=== Section Start ===

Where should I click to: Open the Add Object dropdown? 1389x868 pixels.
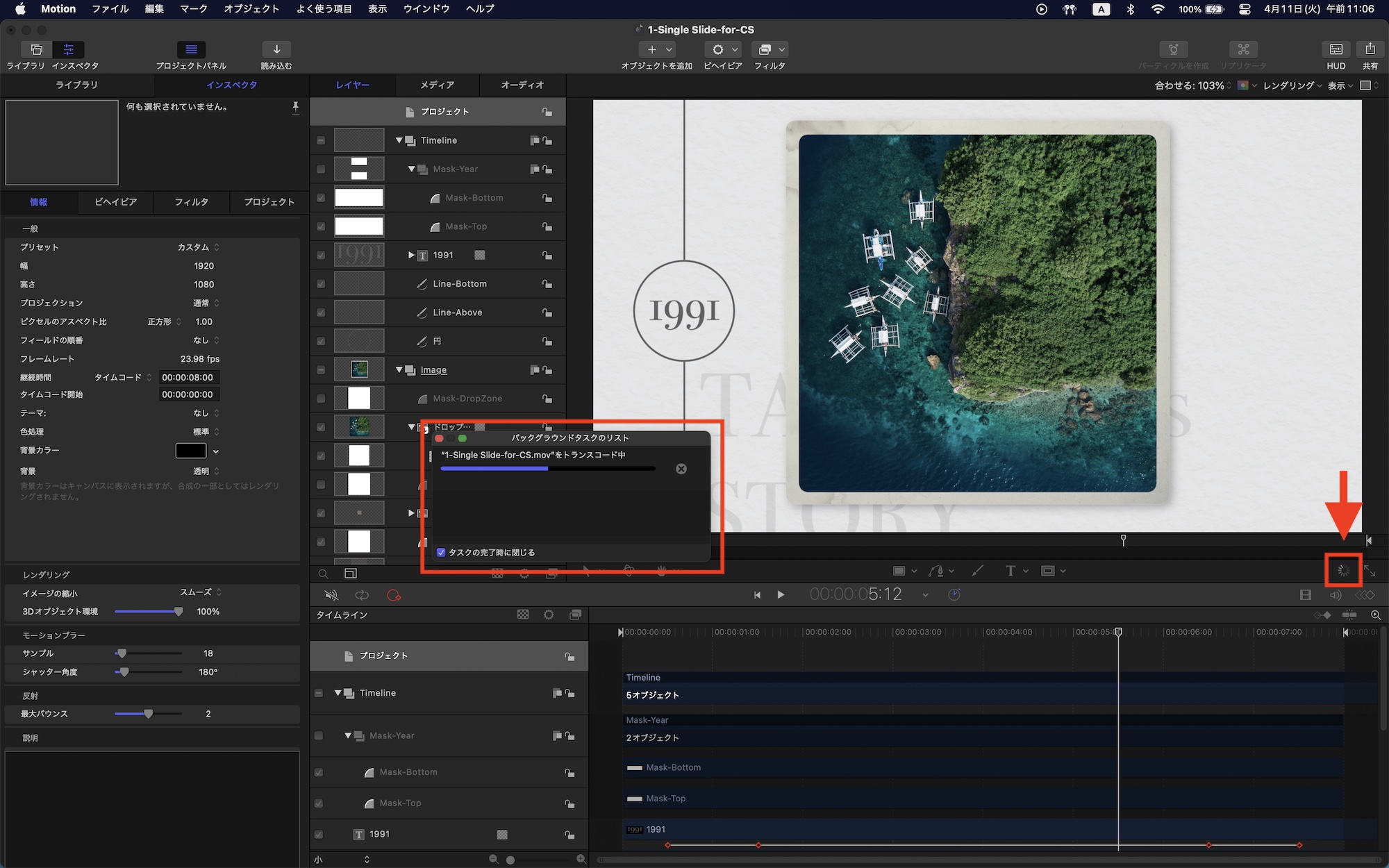tap(656, 49)

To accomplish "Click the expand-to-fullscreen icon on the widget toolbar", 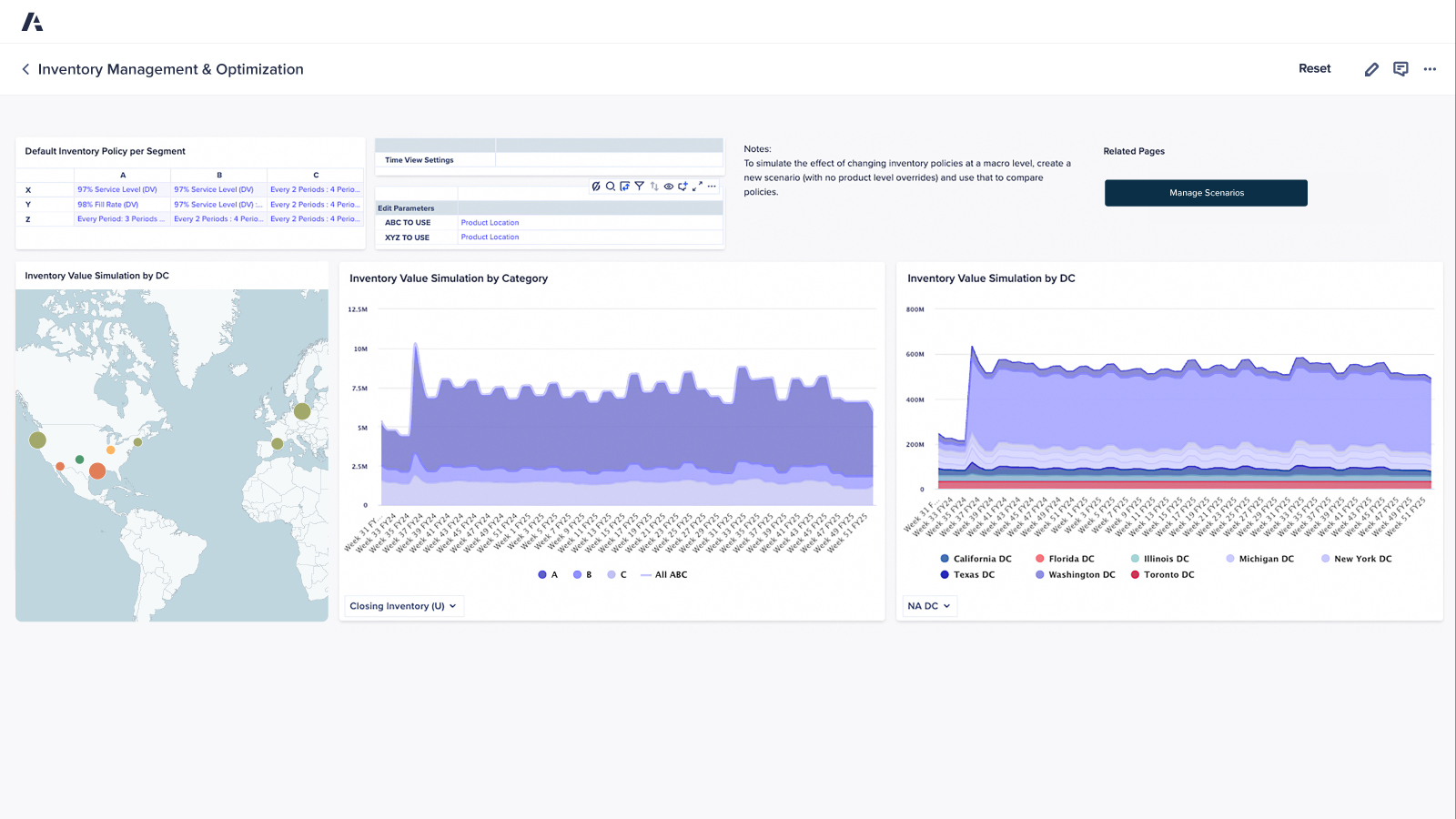I will (x=697, y=187).
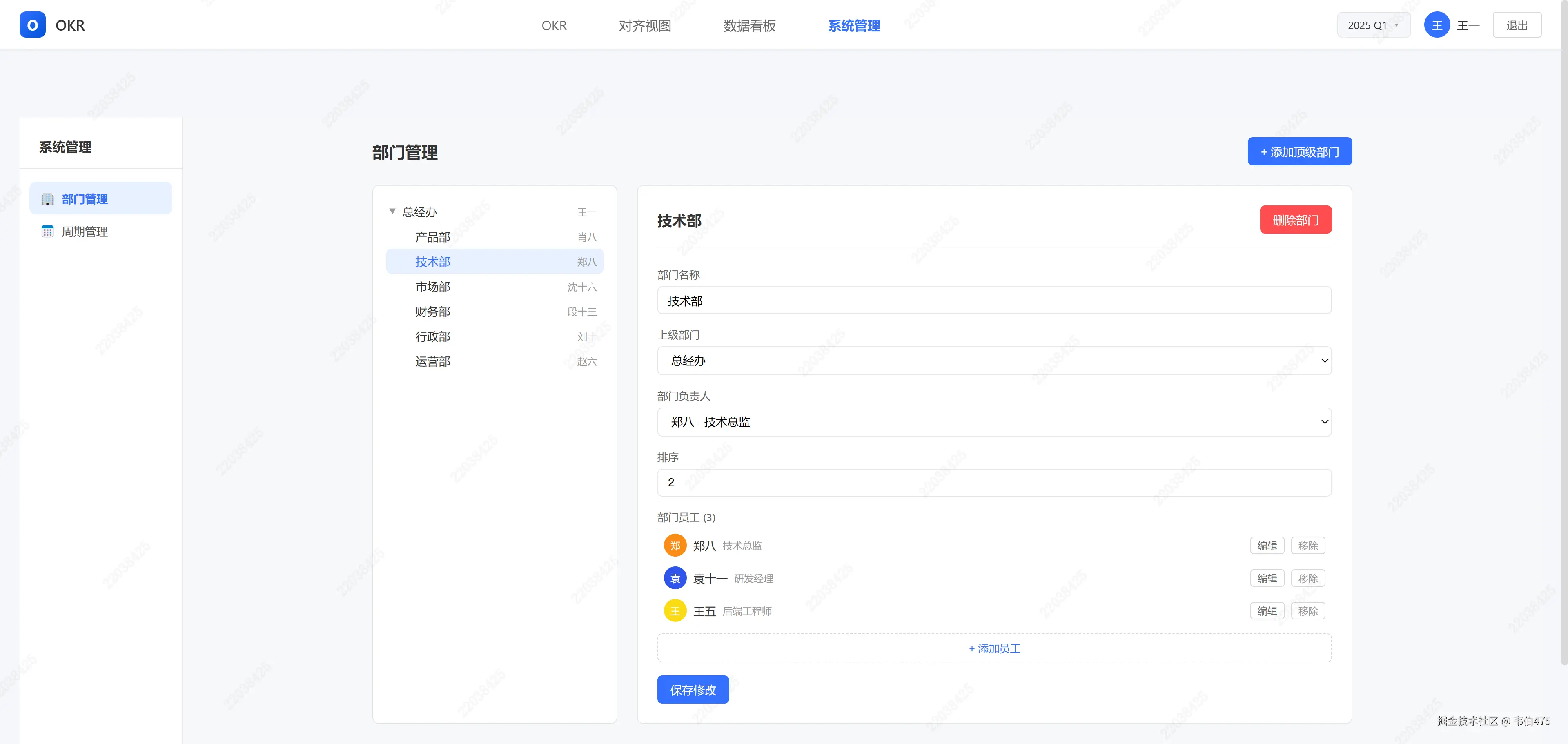Click the 王一 user avatar icon
The width and height of the screenshot is (1568, 744).
[x=1437, y=25]
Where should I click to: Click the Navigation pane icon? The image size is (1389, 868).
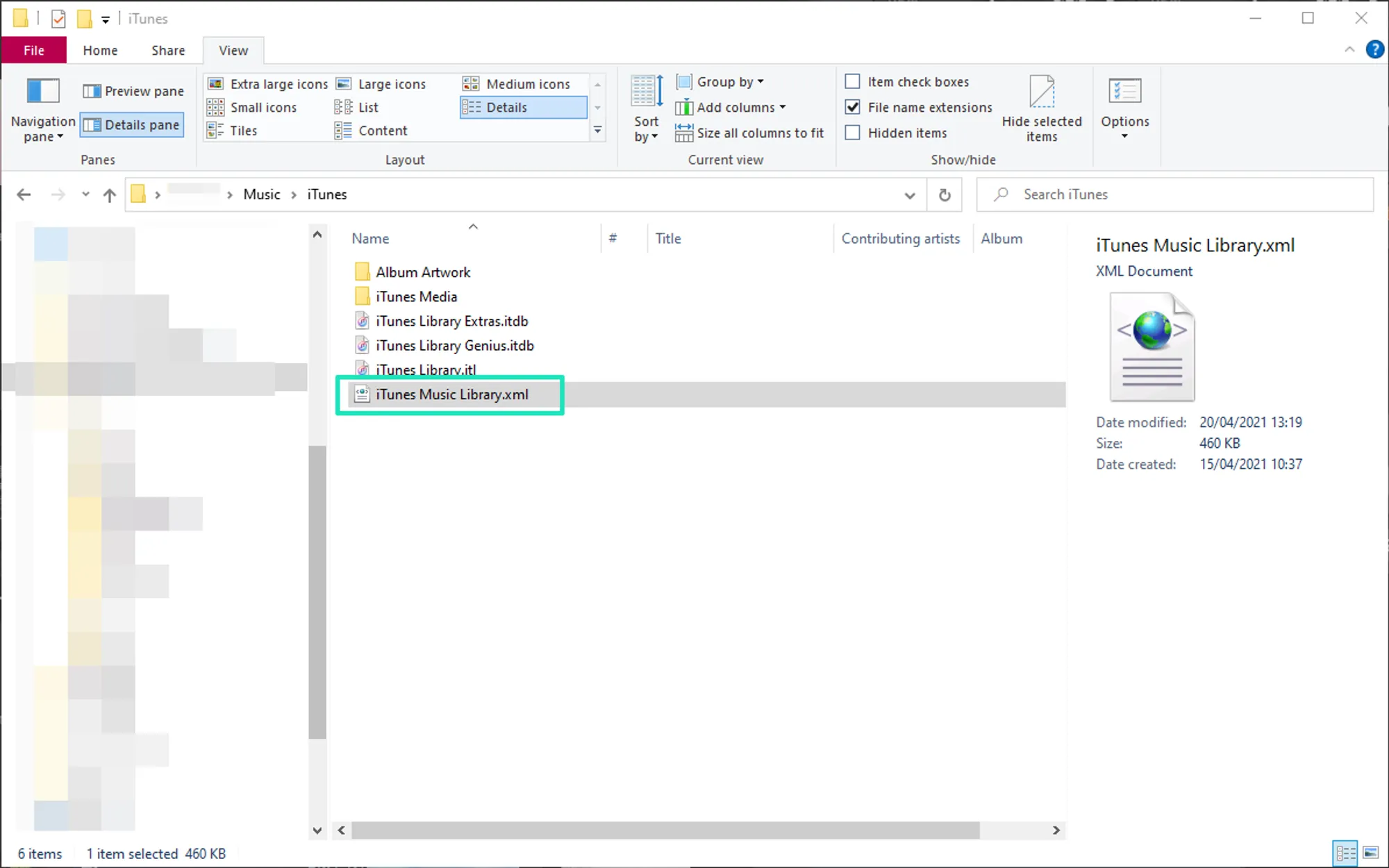click(x=42, y=91)
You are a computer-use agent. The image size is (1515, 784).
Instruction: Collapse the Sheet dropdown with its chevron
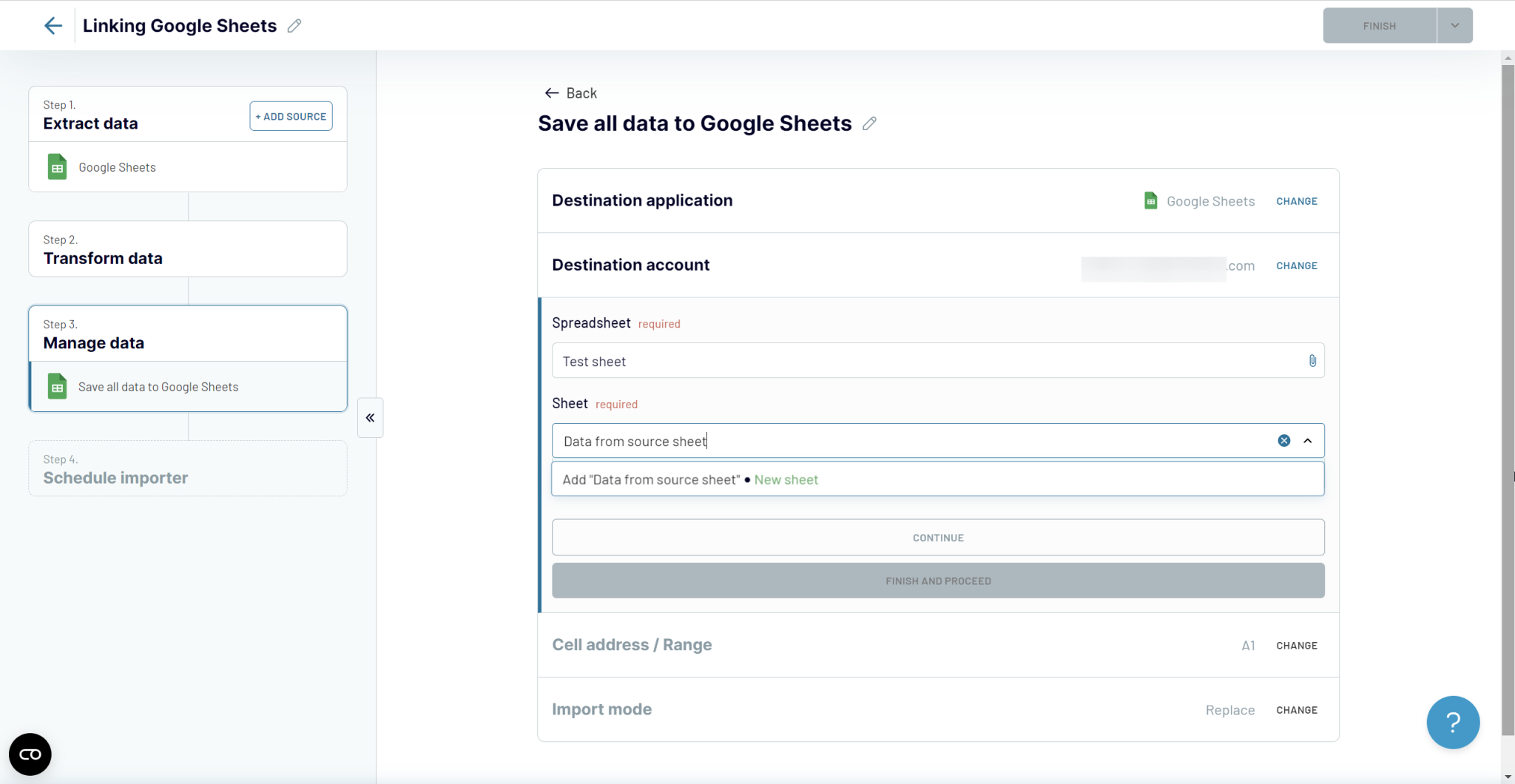(1308, 440)
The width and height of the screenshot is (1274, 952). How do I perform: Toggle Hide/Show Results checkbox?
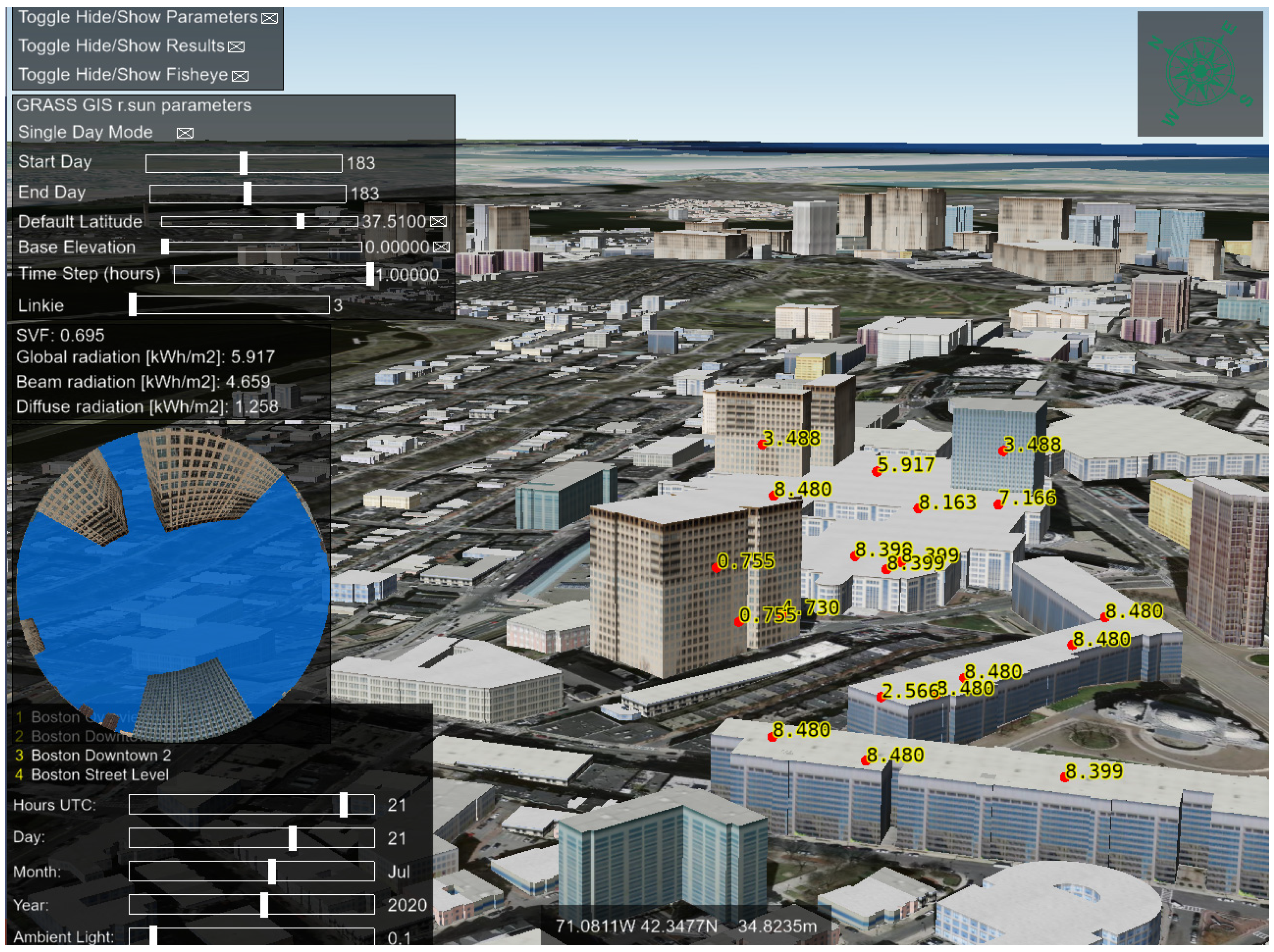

=== Section End ===

◆ **ACTION ITEM**: Set down the lines from the one containing "Instruction: Collapse the" through the last line of the records above, both included, exactly as they appear and with no other text. Pictures should not be set down.

◆ **ANSWER TO THE EXERCISE**:
Instruction: Collapse the Sheet dropdown with its chevron
(1308, 440)
The width and height of the screenshot is (1274, 952). How do I perform: Toggle Hide/Show Results checkbox?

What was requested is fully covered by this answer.